The factual findings of the probate court and the Court of Appeals that the will in
question was executed according to the formalities required by law are conclusive
on the Supreme Court when supported by evidence. 

Q. Is the exclusion of the decedent’s sister from the alleged holographic will without rhyme or
reason, being the only surviving sister of the testatrix with whom she shares an intimate
relationship, thus demonstrating the lack of testamentary capacity of testatrix?

A. No. In the case of Pecson v. Coronel,  it was held —

The appellants emphasize the fact that family ties in this country are very
strongly knit and that the exclusion of a relative from one's estate is an
exceptional case. It is true that the ties of relationship in the Philippines are very
strong, but we understand that cases of preterition of relatives from the
inheritance are not rare. The liberty to dispose of one's estate by will when there
are no forced heirs is rendered sacred by the Civil Code in force in the Philippines
since 1889...

Article 842 of the Civil Code provides that one who has no compulsory heirs may dispose by will
of all his estate or any part of it in favor of any person having capacity to succeed.

It is within the right of the testatrix not to include her only sister who is not a
compulsory heir in her will. Nevertheless, per testimony of Asuncion Gemperle, the latter
had reserved two boxes of jewelry worth P850,000.00 for petitioner. Furthermore, petitioner's
son Francis was instituted as an heir in the contested will.
Q. Is the fact that in the holographic will the testatrix failed to dispose of all of her estate is an
indication of the unsoundness of her mind?

A. No. We cannot subscribe to this contention. Art. 841 of the Civil Code provides —

A will shall be valid even though it should not contain an institution of an heir, or
such institution should not comprise the entire estate, and even though the
person so instituted should not accept the inheritance or should be incapacitated
to succeed.

In such cases, the testamentary dispositions made in accordance with law shall be
complied with and the remainder of the estate shall pass to the legal heirs.

Thus, the fact that in her holographic will, testatrix disposed of only eleven (11) of her real
properties does not invalidate the will, or is it an indication that the testatrix was of unsound
mind. The portion of the estate undisposed of shall pass on to the heirs of the deceased in
intestate succession.

Neither is undue influence present just because blood relatives, other than compulsory heirs
have been omitted, for while blood ties are strong in the Philippines, it is the testator's right to
disregard non-compulsory heirs. The fact that some heirs are more favored than others is proof
of neither fraud or undue influence.  Diversity of apportionment is the usual reason for making a
testament, otherwise, the decedent might as well die intestate. 

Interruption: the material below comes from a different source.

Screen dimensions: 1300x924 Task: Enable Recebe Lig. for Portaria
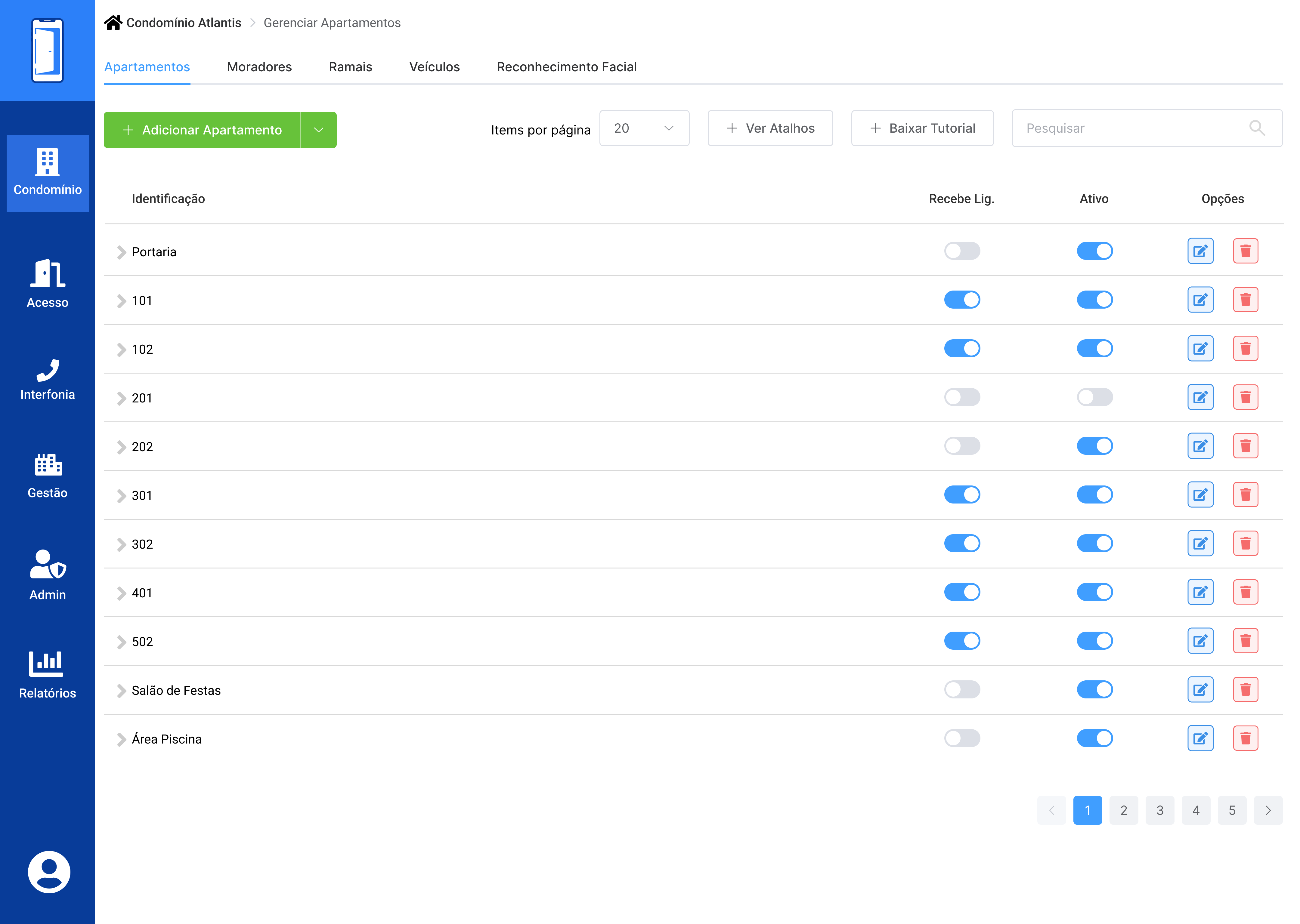click(x=961, y=251)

The contention of the petitioner that the will was obtained by undue influence or improper
pressure exerted by the beneficiaries of the will cannot be sustained on mere conjecture or
suspicion; as it is not enough that there was opportunity to exercise undue influence or a
possibility that it may have been exercised.  The exercise of improper pressure and
undue influence must be supported by substantial evidence that it was actually
exercised.

There is likewise no question as to the due execution of the subject Will. To Our minds, the most
authentic proof that deceased had testamentary capacity at the time of the execution of the Will,
is the Will itself which according to a report of one of the two expert witnesses reveals the
existence of significant handwriting characteristics such as:

1. Spontaneity, freedom, and speed of writing

3. good line quality.

4. presence of natural variation

The characteristics of spontaneity, freedom and good line quality could not be
achieved by the testatrix if it was true that she was indeed of unsound mind
and/or under undue influence or improper pressure when she the Will.